◆ **THE PROBLEM**:
Please copy each line of the data that includes the string "Zoom".

◆ **ENTRIES PROVIDED**:

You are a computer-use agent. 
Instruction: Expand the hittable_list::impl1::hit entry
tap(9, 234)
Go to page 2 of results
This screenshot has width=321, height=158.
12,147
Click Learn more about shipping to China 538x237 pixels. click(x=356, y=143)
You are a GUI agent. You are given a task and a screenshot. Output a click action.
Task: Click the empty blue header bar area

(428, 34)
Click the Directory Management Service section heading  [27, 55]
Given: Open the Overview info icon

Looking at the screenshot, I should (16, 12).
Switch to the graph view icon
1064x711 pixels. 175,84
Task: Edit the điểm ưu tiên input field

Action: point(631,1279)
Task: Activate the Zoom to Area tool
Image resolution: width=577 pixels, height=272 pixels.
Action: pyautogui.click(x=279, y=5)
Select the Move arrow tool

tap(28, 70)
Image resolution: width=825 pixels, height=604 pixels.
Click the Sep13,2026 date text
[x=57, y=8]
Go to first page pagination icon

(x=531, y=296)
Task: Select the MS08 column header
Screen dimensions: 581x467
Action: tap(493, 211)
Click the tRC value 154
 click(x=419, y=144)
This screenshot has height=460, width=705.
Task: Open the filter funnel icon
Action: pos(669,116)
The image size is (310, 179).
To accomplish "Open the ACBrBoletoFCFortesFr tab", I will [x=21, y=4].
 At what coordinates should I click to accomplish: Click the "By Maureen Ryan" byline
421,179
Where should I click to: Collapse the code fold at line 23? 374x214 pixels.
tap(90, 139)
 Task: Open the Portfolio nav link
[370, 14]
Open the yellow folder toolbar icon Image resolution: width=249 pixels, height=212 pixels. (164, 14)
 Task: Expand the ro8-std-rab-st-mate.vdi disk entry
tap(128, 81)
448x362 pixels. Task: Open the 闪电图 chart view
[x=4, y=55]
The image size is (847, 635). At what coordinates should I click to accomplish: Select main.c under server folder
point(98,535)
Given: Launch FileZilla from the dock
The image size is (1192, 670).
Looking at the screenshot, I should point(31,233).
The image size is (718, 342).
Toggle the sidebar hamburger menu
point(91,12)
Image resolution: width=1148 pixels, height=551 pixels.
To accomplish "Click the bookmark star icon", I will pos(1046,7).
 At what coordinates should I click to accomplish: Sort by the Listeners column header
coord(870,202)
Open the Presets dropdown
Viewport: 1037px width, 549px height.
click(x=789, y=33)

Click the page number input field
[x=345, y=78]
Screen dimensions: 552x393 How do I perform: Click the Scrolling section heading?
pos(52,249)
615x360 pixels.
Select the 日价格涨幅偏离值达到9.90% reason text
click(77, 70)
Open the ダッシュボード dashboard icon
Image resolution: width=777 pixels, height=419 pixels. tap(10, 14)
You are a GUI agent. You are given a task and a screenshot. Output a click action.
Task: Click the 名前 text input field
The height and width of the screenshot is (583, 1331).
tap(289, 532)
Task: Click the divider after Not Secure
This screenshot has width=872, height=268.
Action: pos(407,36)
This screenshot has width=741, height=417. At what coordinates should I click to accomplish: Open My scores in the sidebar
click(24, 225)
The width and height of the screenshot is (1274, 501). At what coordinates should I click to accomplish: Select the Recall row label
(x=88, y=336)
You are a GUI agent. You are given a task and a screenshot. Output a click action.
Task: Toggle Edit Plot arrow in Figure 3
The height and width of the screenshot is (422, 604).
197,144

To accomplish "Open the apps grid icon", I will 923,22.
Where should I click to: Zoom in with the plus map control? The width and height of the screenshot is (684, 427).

◆ **REPLY**:
Task: Activate the Zoom to Area tool
Where should I click to: Zoom in with the plus map control? The width and height of the screenshot is (684, 427).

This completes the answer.